Data:
◆ ◆ ◆ ◆ ◆ ◆ ◆

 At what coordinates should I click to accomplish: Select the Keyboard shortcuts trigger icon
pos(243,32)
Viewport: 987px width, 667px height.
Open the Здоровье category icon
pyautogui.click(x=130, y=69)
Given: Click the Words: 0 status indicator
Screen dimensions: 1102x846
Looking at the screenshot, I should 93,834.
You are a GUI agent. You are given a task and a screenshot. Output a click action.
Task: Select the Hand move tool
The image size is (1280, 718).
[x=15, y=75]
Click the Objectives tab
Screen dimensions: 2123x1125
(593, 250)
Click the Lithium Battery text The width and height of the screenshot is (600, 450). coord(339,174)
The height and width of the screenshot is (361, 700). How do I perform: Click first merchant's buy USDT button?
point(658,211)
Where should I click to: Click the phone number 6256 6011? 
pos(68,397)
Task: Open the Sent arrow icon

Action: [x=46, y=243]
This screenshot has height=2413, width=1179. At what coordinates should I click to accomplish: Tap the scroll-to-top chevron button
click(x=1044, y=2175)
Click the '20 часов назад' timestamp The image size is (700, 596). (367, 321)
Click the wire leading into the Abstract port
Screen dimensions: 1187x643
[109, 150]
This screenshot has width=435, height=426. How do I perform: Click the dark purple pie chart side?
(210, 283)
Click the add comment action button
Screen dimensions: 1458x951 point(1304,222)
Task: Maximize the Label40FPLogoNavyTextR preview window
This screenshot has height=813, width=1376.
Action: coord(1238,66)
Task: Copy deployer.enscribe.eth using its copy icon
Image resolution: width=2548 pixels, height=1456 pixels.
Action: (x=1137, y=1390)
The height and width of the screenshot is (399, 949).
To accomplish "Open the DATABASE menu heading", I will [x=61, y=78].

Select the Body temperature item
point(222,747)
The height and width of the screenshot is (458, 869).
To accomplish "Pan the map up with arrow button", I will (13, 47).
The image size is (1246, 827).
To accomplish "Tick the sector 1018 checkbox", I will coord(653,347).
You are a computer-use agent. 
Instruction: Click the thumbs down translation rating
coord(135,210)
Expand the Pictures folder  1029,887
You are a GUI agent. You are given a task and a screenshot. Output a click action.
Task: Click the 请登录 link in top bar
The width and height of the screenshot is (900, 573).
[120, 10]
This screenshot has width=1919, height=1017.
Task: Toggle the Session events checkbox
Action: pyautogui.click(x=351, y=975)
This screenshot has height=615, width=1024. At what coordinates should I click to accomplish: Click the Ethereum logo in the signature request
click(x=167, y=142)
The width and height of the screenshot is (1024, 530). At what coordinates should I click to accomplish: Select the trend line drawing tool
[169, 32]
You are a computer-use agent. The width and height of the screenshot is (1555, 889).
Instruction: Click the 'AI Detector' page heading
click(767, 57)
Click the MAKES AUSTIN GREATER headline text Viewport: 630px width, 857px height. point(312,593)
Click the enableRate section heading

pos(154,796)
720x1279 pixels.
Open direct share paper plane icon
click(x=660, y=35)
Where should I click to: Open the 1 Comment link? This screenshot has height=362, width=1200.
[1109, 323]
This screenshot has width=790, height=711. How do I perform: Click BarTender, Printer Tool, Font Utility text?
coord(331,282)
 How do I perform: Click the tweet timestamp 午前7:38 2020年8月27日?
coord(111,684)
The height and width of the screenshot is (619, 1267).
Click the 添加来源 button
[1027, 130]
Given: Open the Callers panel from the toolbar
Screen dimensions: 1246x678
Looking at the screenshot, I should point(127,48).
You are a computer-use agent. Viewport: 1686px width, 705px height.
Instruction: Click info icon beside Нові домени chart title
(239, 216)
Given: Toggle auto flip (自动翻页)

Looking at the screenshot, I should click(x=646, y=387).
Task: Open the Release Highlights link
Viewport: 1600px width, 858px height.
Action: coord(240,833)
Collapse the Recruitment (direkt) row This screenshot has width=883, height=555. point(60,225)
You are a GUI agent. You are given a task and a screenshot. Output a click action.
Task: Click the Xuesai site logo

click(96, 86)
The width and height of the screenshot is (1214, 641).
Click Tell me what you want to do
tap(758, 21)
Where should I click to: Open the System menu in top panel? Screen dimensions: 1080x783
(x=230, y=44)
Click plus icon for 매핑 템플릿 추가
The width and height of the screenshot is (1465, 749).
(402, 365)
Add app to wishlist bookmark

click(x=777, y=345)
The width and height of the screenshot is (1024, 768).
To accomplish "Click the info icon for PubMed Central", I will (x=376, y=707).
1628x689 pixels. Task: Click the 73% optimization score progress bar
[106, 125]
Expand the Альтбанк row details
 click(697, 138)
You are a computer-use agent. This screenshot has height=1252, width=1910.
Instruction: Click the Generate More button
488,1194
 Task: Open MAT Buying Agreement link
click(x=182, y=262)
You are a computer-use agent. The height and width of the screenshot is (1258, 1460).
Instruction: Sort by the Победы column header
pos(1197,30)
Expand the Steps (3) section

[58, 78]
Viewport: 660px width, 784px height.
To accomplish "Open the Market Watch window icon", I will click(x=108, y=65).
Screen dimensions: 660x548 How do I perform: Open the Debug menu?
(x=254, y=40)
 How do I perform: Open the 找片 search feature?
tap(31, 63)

◆ ◆ ◆ ◆ ◆ ◆ ◆

Task to complete: Every record above must be printed again exactly as it stands.

Answer box:
 At what coordinates should I click to accomplish: Select the Keyboard shortcuts trigger icon
pos(243,32)
Viewport: 987px width, 667px height.
Open the Здоровье category icon
pyautogui.click(x=130, y=69)
Given: Click the Words: 0 status indicator
Screen dimensions: 1102x846
Looking at the screenshot, I should 93,834.
You are a GUI agent. You are given a task and a screenshot. Output a click action.
Task: Select the Hand move tool
The image size is (1280, 718).
[x=15, y=75]
Click the Objectives tab
Screen dimensions: 2123x1125
(593, 250)
Click the Lithium Battery text The width and height of the screenshot is (600, 450). coord(339,174)
The height and width of the screenshot is (361, 700). How do I perform: Click first merchant's buy USDT button?
point(658,211)
Where should I click to: Click the phone number 6256 6011? 
pos(68,397)
Task: Open the Sent arrow icon

Action: [x=46, y=243]
This screenshot has height=2413, width=1179. At what coordinates should I click to accomplish: Tap the scroll-to-top chevron button
click(x=1044, y=2175)
Click the '20 часов назад' timestamp The image size is (700, 596). (367, 321)
Click the wire leading into the Abstract port
Screen dimensions: 1187x643
[109, 150]
This screenshot has width=435, height=426. How do I perform: Click the dark purple pie chart side?
(210, 283)
Click the add comment action button
Screen dimensions: 1458x951 point(1304,222)
Task: Maximize the Label40FPLogoNavyTextR preview window
This screenshot has height=813, width=1376.
Action: coord(1238,66)
Task: Copy deployer.enscribe.eth using its copy icon
Image resolution: width=2548 pixels, height=1456 pixels.
Action: (x=1137, y=1390)
The height and width of the screenshot is (399, 949).
To accomplish "Open the DATABASE menu heading", I will [x=61, y=78].

Select the Body temperature item
point(222,747)
The height and width of the screenshot is (458, 869).
To accomplish "Pan the map up with arrow button", I will (13, 47).
The image size is (1246, 827).
To accomplish "Tick the sector 1018 checkbox", I will coord(653,347).
You are a computer-use agent. 
Instruction: Click the thumbs down translation rating
coord(135,210)
Expand the Pictures folder  1029,887
You are a GUI agent. You are given a task and a screenshot. Output a click action.
Task: Click the 请登录 link in top bar
The width and height of the screenshot is (900, 573).
[120, 10]
This screenshot has width=1919, height=1017.
Task: Toggle the Session events checkbox
Action: pyautogui.click(x=351, y=975)
This screenshot has height=615, width=1024. At what coordinates should I click to accomplish: Click the Ethereum logo in the signature request
click(x=167, y=142)
The width and height of the screenshot is (1024, 530). At what coordinates should I click to accomplish: Select the trend line drawing tool
[169, 32]
You are a computer-use agent. The width and height of the screenshot is (1555, 889).
Instruction: Click the 'AI Detector' page heading
click(767, 57)
Click the MAKES AUSTIN GREATER headline text Viewport: 630px width, 857px height. point(312,593)
Click the enableRate section heading

pos(154,796)
720x1279 pixels.
Open direct share paper plane icon
click(x=660, y=35)
Where should I click to: Open the 1 Comment link? This screenshot has height=362, width=1200.
[1109, 323]
This screenshot has width=790, height=711. How do I perform: Click BarTender, Printer Tool, Font Utility text?
coord(331,282)
 How do I perform: Click the tweet timestamp 午前7:38 2020年8月27日?
coord(111,684)
The height and width of the screenshot is (619, 1267).
Click the 添加来源 button
[1027, 130]
Given: Open the Callers panel from the toolbar
Screen dimensions: 1246x678
Looking at the screenshot, I should point(127,48).
You are a computer-use agent. Viewport: 1686px width, 705px height.
Instruction: Click info icon beside Нові домени chart title
(239, 216)
Given: Toggle auto flip (自动翻页)

Looking at the screenshot, I should click(x=646, y=387).
Task: Open the Release Highlights link
Viewport: 1600px width, 858px height.
Action: coord(240,833)
Collapse the Recruitment (direkt) row This screenshot has width=883, height=555. point(60,225)
You are a GUI agent. You are given a task and a screenshot. Output a click action.
Task: Click the Xuesai site logo

click(96, 86)
The width and height of the screenshot is (1214, 641).
Click Tell me what you want to do
tap(758, 21)
Where should I click to: Open the System menu in top panel? Screen dimensions: 1080x783
(x=230, y=44)
Click plus icon for 매핑 템플릿 추가
The width and height of the screenshot is (1465, 749).
(402, 365)
Add app to wishlist bookmark

click(x=777, y=345)
The width and height of the screenshot is (1024, 768).
To accomplish "Click the info icon for PubMed Central", I will (x=376, y=707).
1628x689 pixels. Task: Click the 73% optimization score progress bar
[106, 125]
Expand the Альтбанк row details
 click(697, 138)
You are a computer-use agent. This screenshot has height=1252, width=1910.
Instruction: Click the Generate More button
488,1194
 Task: Open MAT Buying Agreement link
click(x=182, y=262)
You are a computer-use agent. The height and width of the screenshot is (1258, 1460).
Instruction: Sort by the Победы column header
pos(1197,30)
Expand the Steps (3) section

[58, 78]
Viewport: 660px width, 784px height.
To accomplish "Open the Market Watch window icon", I will click(x=108, y=65).
Screen dimensions: 660x548 How do I perform: Open the Debug menu?
(x=254, y=40)
 How do I perform: Open the 找片 search feature?
tap(31, 63)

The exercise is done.